CCHS category value Label
6 not applicable
7 don’t know
8 refusal
9 not stated

cchsflow recodes the four CCHS category missing data categories values into two NA values that are commonly used for most studies. NA(a) = ‘not applicable’ and NA(b) = ‘missing’. Furthermore, variables may be entirely missing from a specific cycle, which results in ‘not asked’ missing data that is not included or coded in CCHS surveys, recoded to NA(a)

Summary of tagged_na values and their corresponding CCHS category values.

cchsflow tagged_na CCHS category value Label
NA(a) 6 not applicable
NA(b) 7 don’t know
NA(b) 8 refusal
NA(b) 9 not stated
NA(c) question not asked in the survey cycle

Example haven::tagged_na()

x <- c(1:5, tagged_na("a"), tagged_na("b"))

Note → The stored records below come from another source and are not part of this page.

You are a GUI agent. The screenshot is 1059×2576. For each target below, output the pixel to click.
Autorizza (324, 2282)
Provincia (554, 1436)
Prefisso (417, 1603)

# Is used to read the tagged NA in most other functions they are still viewed as NA
## [1] NA  NA  NA  NA  NA  "a" "b"
# Is used to print the na as well as their tag
## [1]     1     2     3     4     5 NA(a) NA(b)
# Tagged NA's work identically to regular NAs
## [1]  1  2  3  4  5 NA NA

Using tagged_na for creating derived variables

See the derived variables and how to add variables for details on derived variables and how to add them.

When creating derived variables from CCHS variables, it is important to distinguish the different NA values. Certain derived variables include the use of variables that may not be applicable to respondents. For example, smoking pack-years involves the use of smoking variables that may not be applicable to all CCHS respondents (i.e. non-smokers who have never smoked). In this scenario, respondents who had values of NA(a) for the various base smoking variables would have a value of NA(a) for smoking pack-years. Respondents who had identified as having smoked at one point in their lives, but had values of NA(b) in the base smoking variables would have a value of NA(b) for smoking pack-years as pack-years cannot be calculated due to missing values.

On the other hand, there are certain derived variables that use variables that are applicable to all respondents. For example, BMI uses CCHS height and weight variables which are asked to all CCHS respondents. In this scenario, all NA variables would be tagged as NA(b) as these variables are applicable to everyone, and respondents with NA values would be classified as missing.

When creating deriving variables, it is important to examine the base CCHS variables to check for the presence of NA(a) and NA(b). This can be done by reviewing the CCHS documentation.